Point cloud filtering, downsampling, clustering, segmentation and sorting

1. Point cloud filtering and noise reduction algorithm

Statistical filtering:

Concept: Remove outliers that are obviously sparsely distributed. Remove points outside the variance based on the given mean and variance.

Steps: For each point, calculate the distance of the nearest K points and find the average. At this time, each point in the point cloud has an average value. Calculate all means and variances, and then filter out outliers based on the 123 variance threshold.

When the mean distance of the k nearest neighbors of a judgment point is greater than 1 times the global standard deviation + the mean distance (global distances meanm and standard), it is an outlier.

Straight pass filter:

According to the attributes of the point cloud, set a range to filter. For example, the common xyz range.

Radius filter:

Set a radius R and count the number of points within R. If it is less than the threshold, it is an outlier.

Median filter:

Used to remove noise from images or signals. The specific implementation is to replace the pixel value with the intermediate value in the sliding window to implement filtering.

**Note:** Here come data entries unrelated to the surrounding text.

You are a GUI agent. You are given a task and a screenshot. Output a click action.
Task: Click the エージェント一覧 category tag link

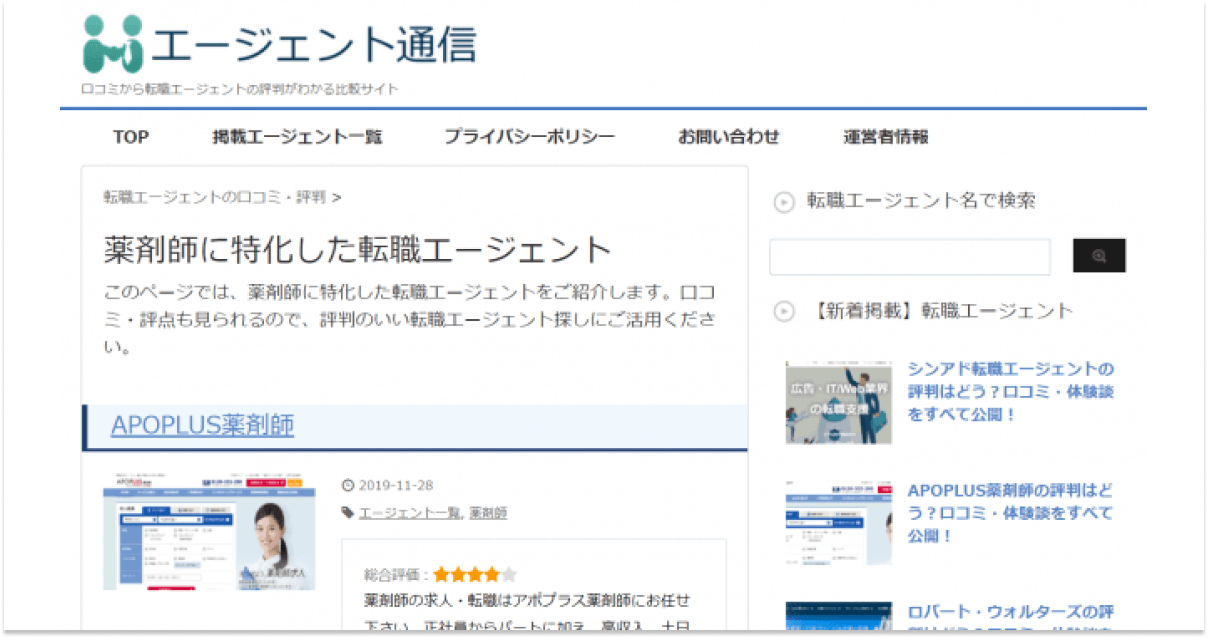pos(409,513)
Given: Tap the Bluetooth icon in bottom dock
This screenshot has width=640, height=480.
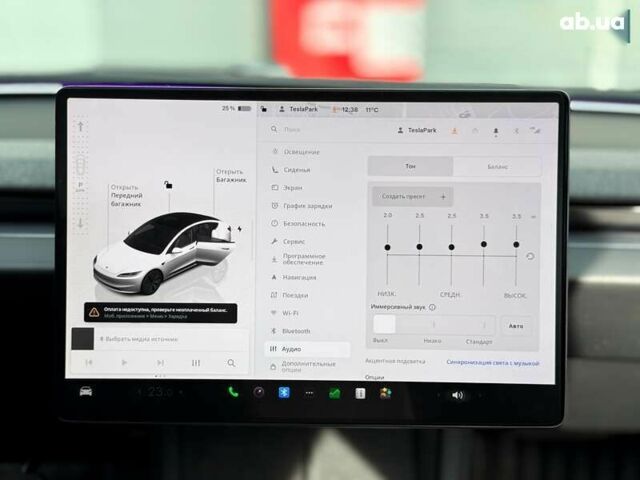Looking at the screenshot, I should tap(283, 393).
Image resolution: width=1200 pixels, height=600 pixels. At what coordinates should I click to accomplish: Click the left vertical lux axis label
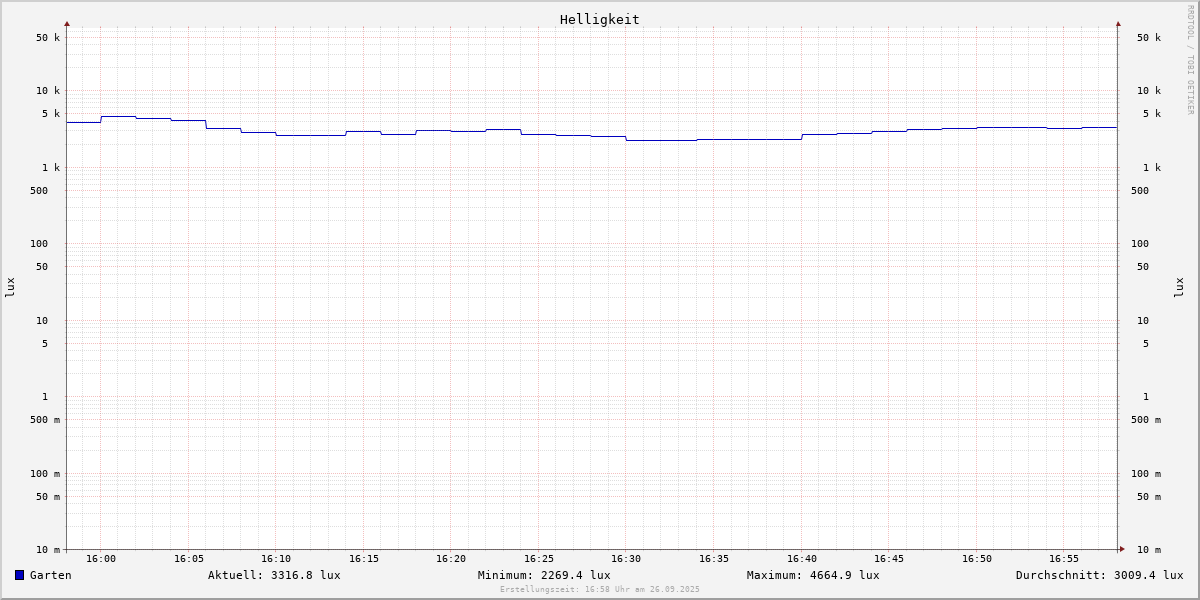[x=10, y=288]
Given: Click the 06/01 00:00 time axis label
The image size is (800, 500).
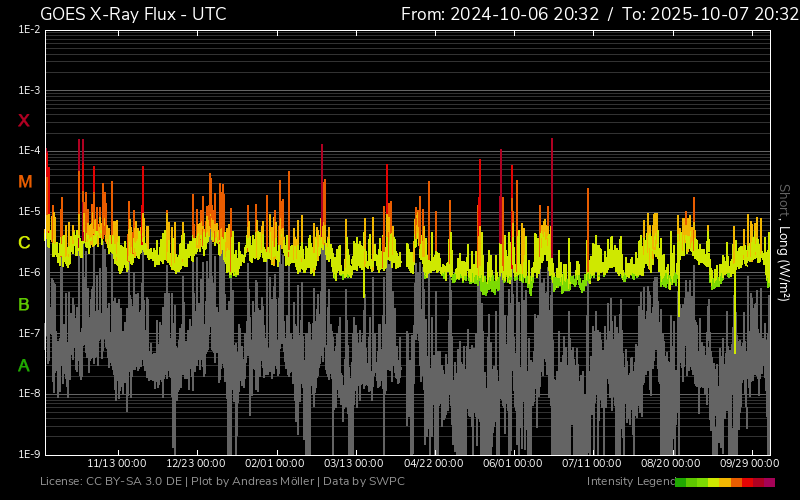Looking at the screenshot, I should tap(512, 463).
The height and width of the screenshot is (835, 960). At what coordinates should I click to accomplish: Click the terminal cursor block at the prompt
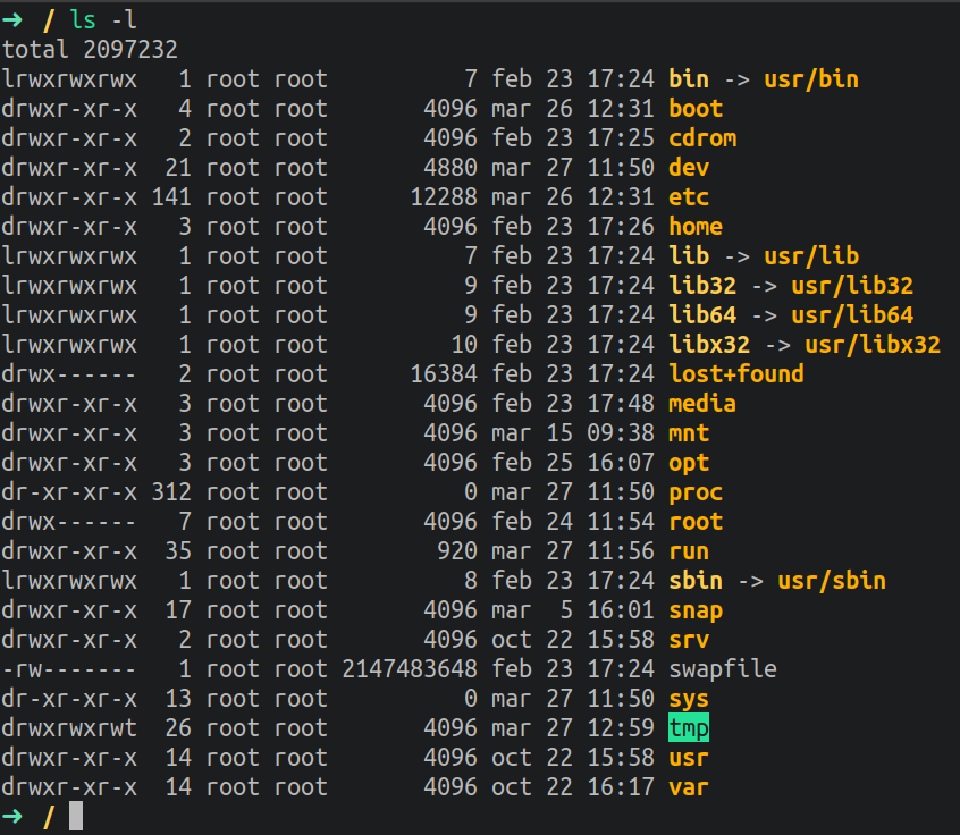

Because it selects the median as a proxy, it is not affected by outliers.

Mean filter:

Replacing pixel values ​​by calculating the average value within the domain window achieves the effect of denoising, but it will destroy image details and make the image blurry. It has the effect of smoothing images and signals.

Gaussian filter:

Used to smooth images and reduce noise in images. First determine the size and standard deviation of the Gaussian kernel. The standard deviation determines the shape and smoothness of the Gaussian kernel. Generate a two-dimensional Gaussian weight matrix based on these two and perform convolution. The larger the standard deviation, the fuzzier it is. The larger the Gaussian kernel, the more blurry it is.

2. Point cloud downsampling algorithm

1. Random downsampling

2. Voxel downsampling

There are two types. After converting the point cloud into voxels, you can randomly select a point in each voxel, which is faster, and you can also find an average value in the voxels.

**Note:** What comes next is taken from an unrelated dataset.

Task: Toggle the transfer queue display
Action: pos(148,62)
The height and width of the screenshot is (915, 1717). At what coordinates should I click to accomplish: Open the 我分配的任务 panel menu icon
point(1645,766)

3. Downsampling at the furthest point

Select a point each time, and next time find the remaining point farthest from it, and continue iterating. It is easily affected by noise points and some dense points can be removed.

3. Point cloud clustering algorithm

1.K-means clustering algorithm

K is unknown and needs to be set manually. You can use the elbow method to traverse the size of K and choose the one with the lowest loss.

It is more sensitive to the initial point. You can choose several initialization methods and finally choose the one with the smallest loss.

For the problem of noise points, you can select the point with the shortest distance to other points in the class as the center point instead of averaging.

Algorithm process: First randomly select K center points, and then calculate which center point is closest to each point and which category it belongs to. Then the average value of each class is calculated as the new center point and the iteration starts. Until a certain number of times or the center point changes very little.

The algorithm complexity is: t (number of iterations) * k (number of center points) * N (total number of points) * d (dimension of each point).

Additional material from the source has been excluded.